-- start MATERIAL FOR THIS TASK --

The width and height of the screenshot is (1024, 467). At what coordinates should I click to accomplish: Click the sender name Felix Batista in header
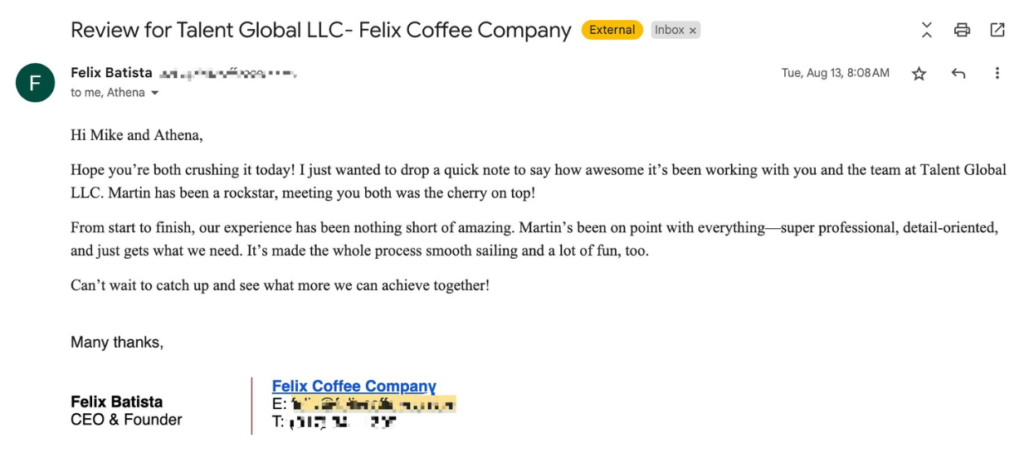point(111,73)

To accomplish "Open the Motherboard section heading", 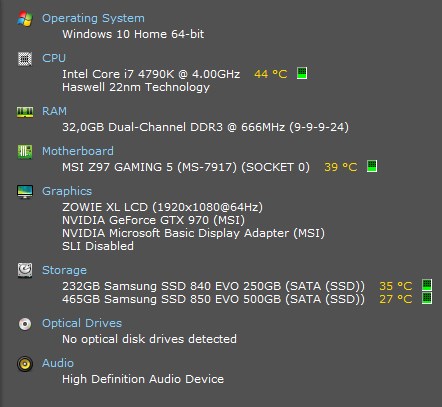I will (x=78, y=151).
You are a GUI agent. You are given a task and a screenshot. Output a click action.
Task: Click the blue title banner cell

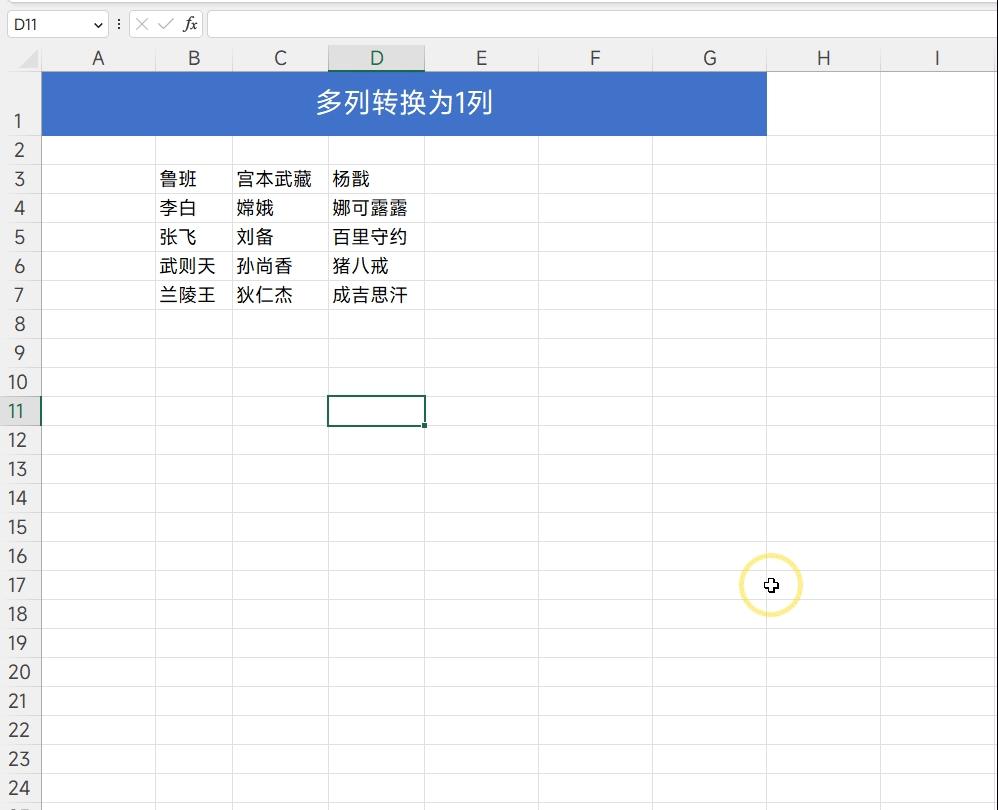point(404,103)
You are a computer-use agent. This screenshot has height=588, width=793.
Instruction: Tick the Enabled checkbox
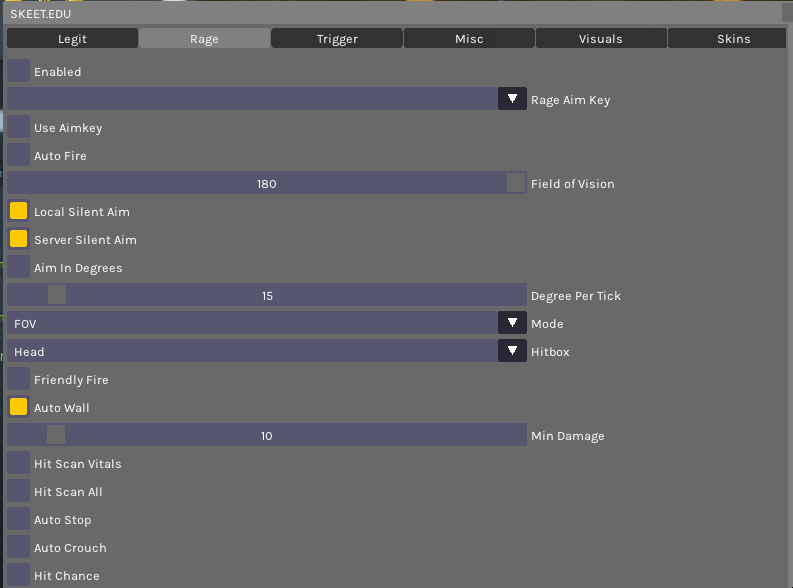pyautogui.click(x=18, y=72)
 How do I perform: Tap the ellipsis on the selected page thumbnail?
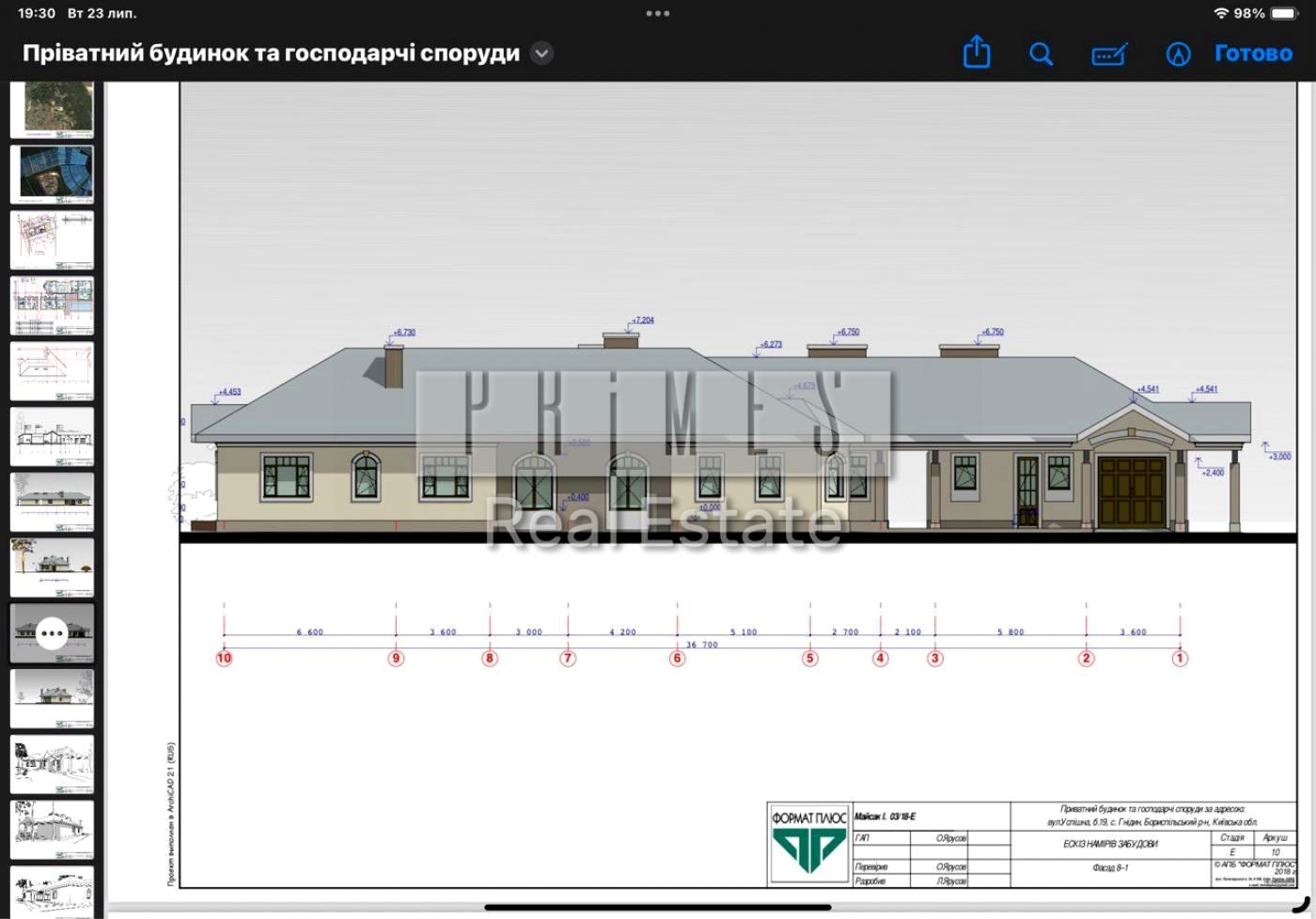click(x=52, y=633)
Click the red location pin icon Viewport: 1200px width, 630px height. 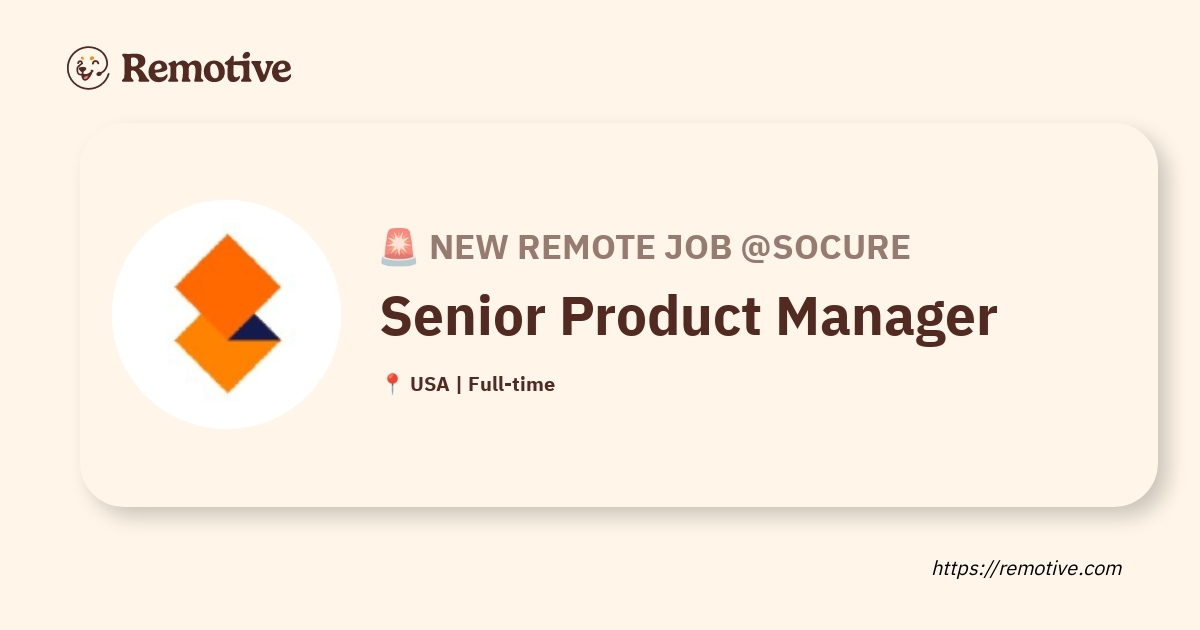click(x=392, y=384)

-- end MATERIAL FOR THIS TASK --

EXERCISE AIM — Please count the lines of the records above that contain the string "screenshot", with case counting, and give only the number.

OUTPUT BELOW — 3